12.

Así fue como Cinta Campà pasó a ser una nueva inquilina en el piso de la calle Muntaner. De este modo empezó a tomar contacto con sus dos nietos, Jaime y Rodrigo Baldrich, que correteaban por el piso, andando en tacataca por los pasillos, siendo meneados por las tres mujeres de la casa, y cuyas partidas de nacimiento permanecían guardadas en los cajones del armario de los señores, muy próximas a las cartas sin abrir que se iban acumulando en la vitrina de Sagrario, bajo sus ropas y su tormento.

Aquella primavera dotó a los plataneros de Barcelona del desplome de un polen impertinente que agudizó el asma de la señora Baldrich.

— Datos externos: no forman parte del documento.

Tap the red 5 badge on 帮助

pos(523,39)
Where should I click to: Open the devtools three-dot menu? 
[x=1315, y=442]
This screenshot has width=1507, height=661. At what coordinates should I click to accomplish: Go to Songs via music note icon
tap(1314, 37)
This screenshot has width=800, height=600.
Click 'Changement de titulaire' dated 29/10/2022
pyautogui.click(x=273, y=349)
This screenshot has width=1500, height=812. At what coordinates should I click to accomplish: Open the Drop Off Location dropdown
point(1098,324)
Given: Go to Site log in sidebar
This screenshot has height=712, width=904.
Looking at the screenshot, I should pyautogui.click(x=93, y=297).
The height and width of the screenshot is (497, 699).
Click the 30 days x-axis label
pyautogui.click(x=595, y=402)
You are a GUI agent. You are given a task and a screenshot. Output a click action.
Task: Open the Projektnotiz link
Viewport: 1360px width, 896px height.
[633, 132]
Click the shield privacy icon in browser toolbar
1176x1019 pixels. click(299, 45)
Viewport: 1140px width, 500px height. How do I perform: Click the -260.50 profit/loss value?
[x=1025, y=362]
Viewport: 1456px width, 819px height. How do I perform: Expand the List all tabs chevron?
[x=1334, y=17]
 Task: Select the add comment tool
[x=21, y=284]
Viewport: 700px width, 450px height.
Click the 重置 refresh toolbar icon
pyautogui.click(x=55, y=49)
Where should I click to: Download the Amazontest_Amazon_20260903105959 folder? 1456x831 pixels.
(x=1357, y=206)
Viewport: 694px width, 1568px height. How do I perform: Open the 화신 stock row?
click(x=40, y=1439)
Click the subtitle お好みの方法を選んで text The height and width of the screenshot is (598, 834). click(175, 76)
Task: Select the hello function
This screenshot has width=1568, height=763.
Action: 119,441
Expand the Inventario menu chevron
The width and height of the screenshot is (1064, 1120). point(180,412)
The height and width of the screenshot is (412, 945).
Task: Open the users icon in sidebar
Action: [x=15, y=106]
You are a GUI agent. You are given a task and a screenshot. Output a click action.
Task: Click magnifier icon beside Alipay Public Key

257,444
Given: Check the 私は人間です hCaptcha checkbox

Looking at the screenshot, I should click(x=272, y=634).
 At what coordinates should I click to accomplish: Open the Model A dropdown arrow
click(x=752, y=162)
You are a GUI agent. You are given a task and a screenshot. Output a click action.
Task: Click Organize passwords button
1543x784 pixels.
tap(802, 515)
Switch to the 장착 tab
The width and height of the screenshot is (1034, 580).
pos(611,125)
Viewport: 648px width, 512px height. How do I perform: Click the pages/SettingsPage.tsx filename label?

Se vio obligada a pedir hora en varias ocasiones al doctor Balcells. En una de las visitas, el hombre le preguntó por los niños y Sagrario, que seguía vestida de negro en señal de luto por la desaparición de su suegro, sintió el deber de agradecerle todo lo que había hecho por la familia, a lo que el doctor respondió, y eso fue algo que recordó y confesó de manera calcada muchos años después, lo siguiente:

—Con su marido no hay quien pueda. Me faltarán años para agradecer a los Baldrich lo que hicieron por mí —sin que Sagrario llegara a comprender nunca a qué se refería, pero asumiendo también que la familia que ella representaba sería siempre una desconocida para ella.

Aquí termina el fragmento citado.